There is nothing that kids love more than to dig in the dirt, so why not use those extra little hands to help you in the garden. Children enjoy planting seeds, watching them grow, and harvesting what they have grown. The experience can help them to develop a love of nature and can have a positive impact on your child’s health and their relationship with food. In fact, a study in the Journal of the Academy of Nutrition and Dietetics¹ found that gardening may even increase a child’s intake of fruits and vegetables (Hooray!), enhance their nutrition knowledge, and widen their preference for vegetables. Gardening exposes kids to a variety of fruits and vegetables and encourages taste testing straight from the ground and at the dinner table. It makes a lasting impact. The benefits of gardening don’t end there. Gardening helps kids engage their curiosity, learn to be resourceful, and boosts self-confidence. It is also a great way to get the entire family outside for fresh air and physical activity.  Do I need to keep listing reasons why this is a good idea?

 

To begin engaging their interest, consider starting a Snack Garden! A snack garden gathers together edibles that appeal to kids. Here are some tips to get started:

  1. Start Small. – Choose an area of the garden just for them. It doesn’t have to be a large area; in fact, even some window boxes or planting pots will do the trick. The key to enticing them is to plant garden snack foods. That is, crops that can be seen growing and can then be plucked and eaten immediately after harvest.
  2. Kids like to see success, quickly! – Planting crops that grow quickly like green beans, carrots, tomatoes and cucumbers are good choices to capture their interest.

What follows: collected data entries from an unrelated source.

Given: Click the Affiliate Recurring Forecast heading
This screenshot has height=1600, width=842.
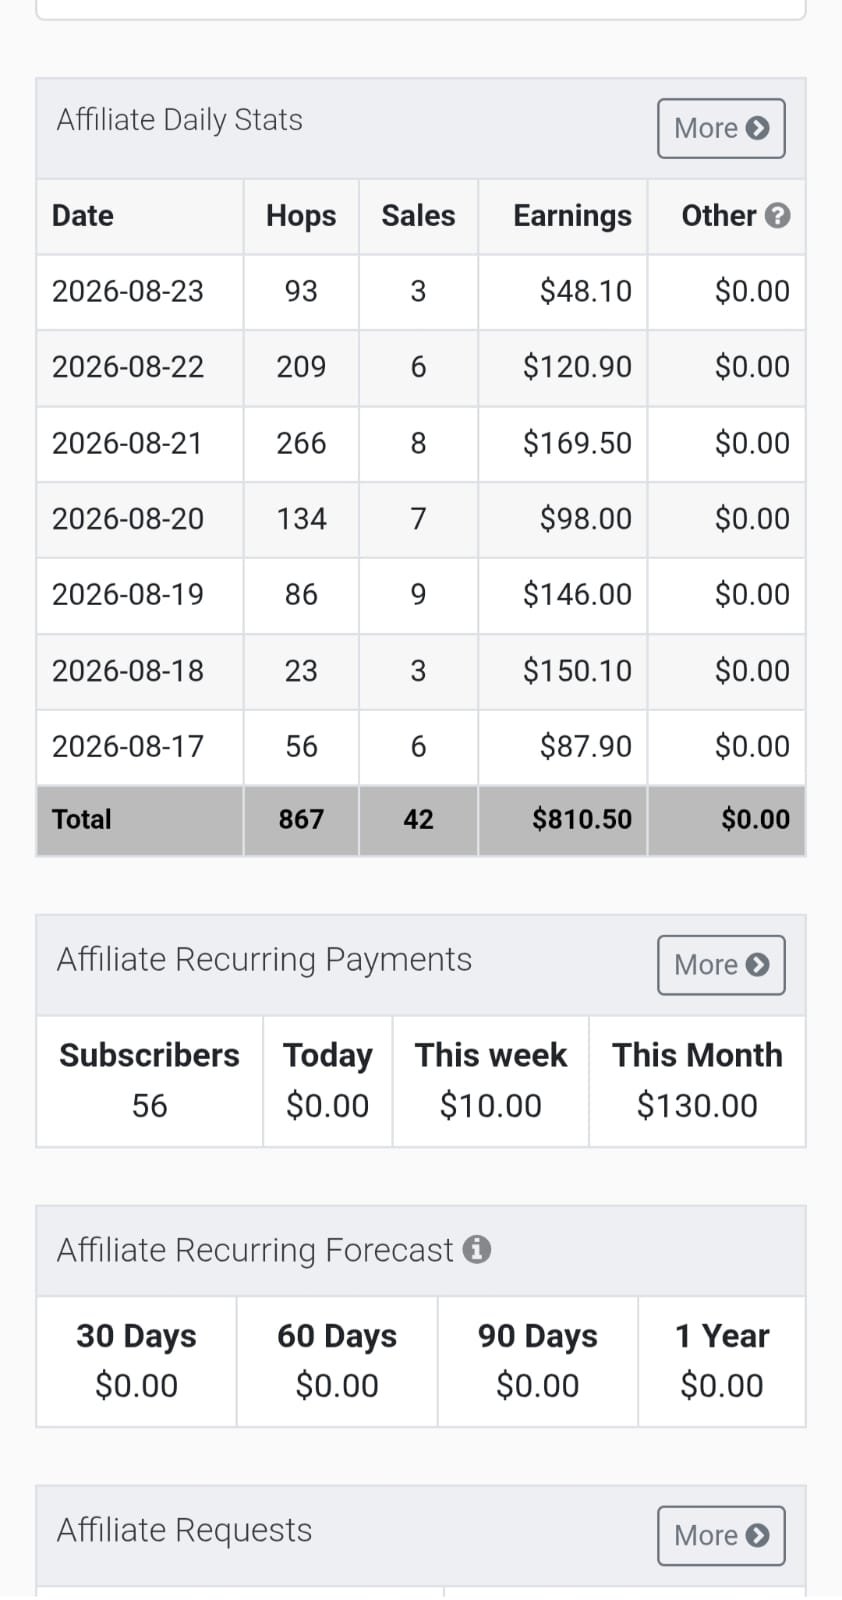Looking at the screenshot, I should pyautogui.click(x=255, y=1250).
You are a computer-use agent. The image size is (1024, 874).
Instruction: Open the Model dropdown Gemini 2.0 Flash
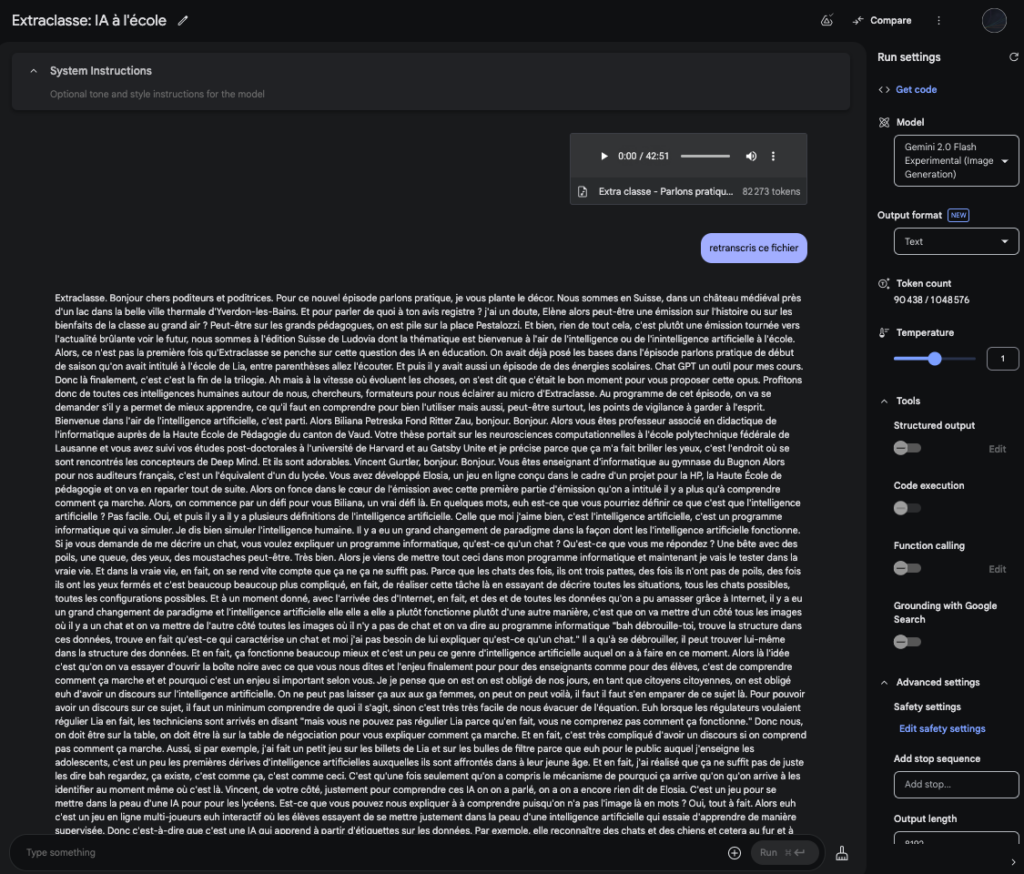(x=955, y=160)
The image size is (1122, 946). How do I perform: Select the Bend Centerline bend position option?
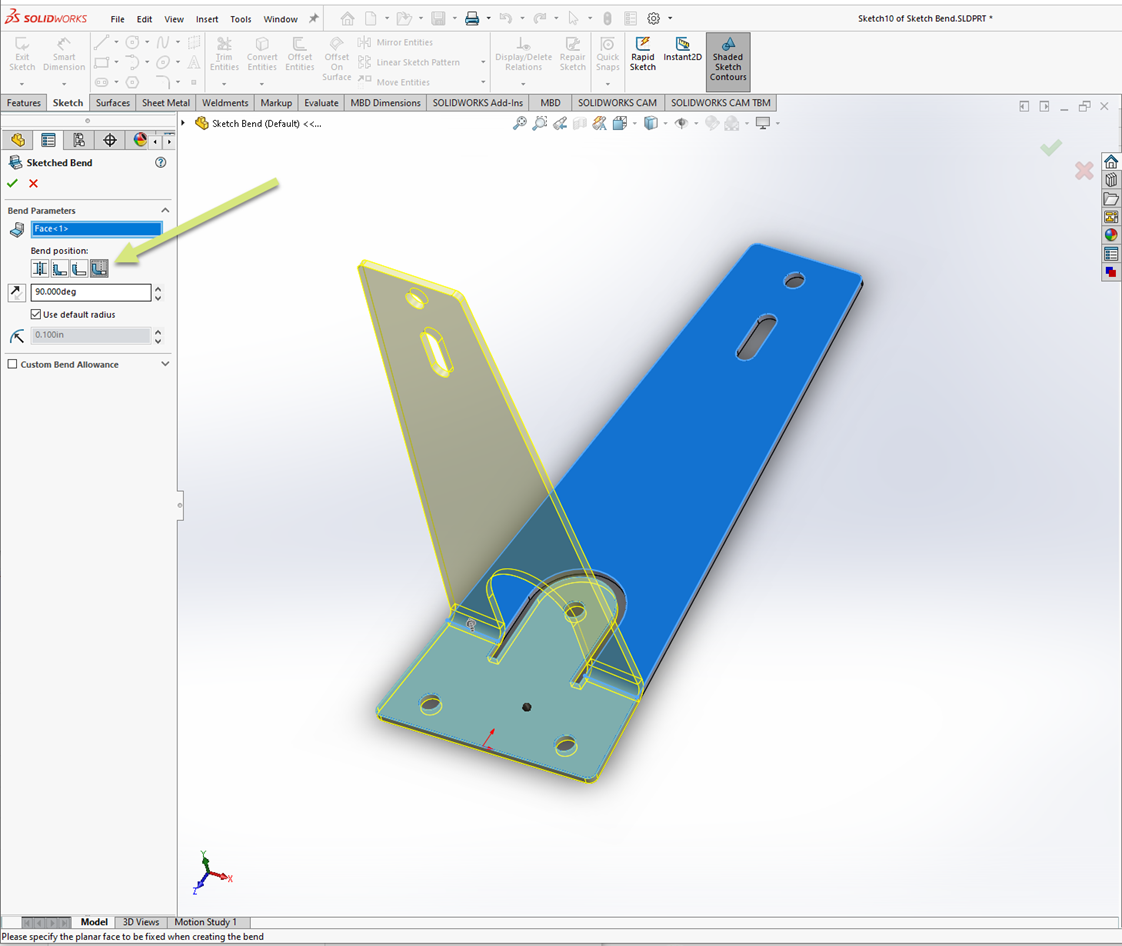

Radishes, lettuces, and snap peas are also crowd pleasers are rapid growers so that your young harvesters won’t get bored and lose interest. Kale also grows quickly and while the kids might not take to it as is, they may grow to like it in smoothies or as kale chips. Berries of all sorts are kid crowd pleasers. The added bonus is that berries are generally perennials, so you will enjoy the fruits of your labor for years to come.
  3. Involve them and teach responsibility. – Ask children which fruits and vegetables they’d like to grow. Suggest unusual but reliable plants such as purple carrots and striped beets to keep them interested. Depending on their age, children take to gardening differently. For example, preschoolers tend to be fascinated with exploring dirt, seeds, and the watering can, while older children are more interested in how a single seed turns into an edible plant. Assign your child a watering or weeding task to give them some responsibility and illustrate the work and dedication needed to grow food.
  4. Theme Gardens. – Planting a theme garden for the foods they love can provide some buy in, such as pizza and salsa gardens. Many of the makings for pizza – including tomatoes, sweet peppers, onions, basil, oregano, thyme, and parsley – call for similar growing conditions, so you can plant them in the same patch of dirt and make pizza to your heart’s content. Another idea is to plant tomatoes, tomatillos, jalapenos, onions, and cilantro in the same bed for the ingredients for a chips-and-salsa party.
  5. Don’t forget the Herbs! – Herbs are perhaps the easiest plants to grow and can be a good place to start to interest kids in gardening. Herbs grow like weeds, so you’ll probably have more than enough. Choose one or two herbs to start, such as parsley, basil, or rosemary. Don’t worry if you have too much by summer’s end. An excess of basil can be made into pesto, frozen in ice cube trays and stored in the freezer to use during the fall and winter. And all herbs can be dried.
  6. Treasure Hunting. – Plant root vegetables such as carrots, potatoes, and beets and send your kids on a digging treasure hunt during harvest season. What’s more fun for kids than yanking a carrot out of the ground, brushing it off, and taking a bite?
  7. Let it Go! – Now that the Frozen song is stuck in your head, you can remind yourself to let go of your control compulsions.  It’s OK if the seeds are all planted in a straight line and if things get a little chaotic.  You may have to sneak out during nap time to clean up a few details to ensure certain plants have the opportunity to grow, but please try your best to keep the kid’s garden the KIDS garden.  😉

Reference:  ¹ Journal of the American Dietetic Association, Vol. 105, Issue 8, p42

The question comes up: After we have grown vegetables, how will we use them? The next step after growing produce is to get kids into the kitchen and use what has been produced to make healthy meals. Although many items grown in the garden are perfect eaten fresh, cooking and preparing meals using fresh produce is an important life-skill for healthy living and most children enjoy helping prepare a meal. Here is a recipe to get you and your little ones started on the garden-to-fork journey. Enjoy!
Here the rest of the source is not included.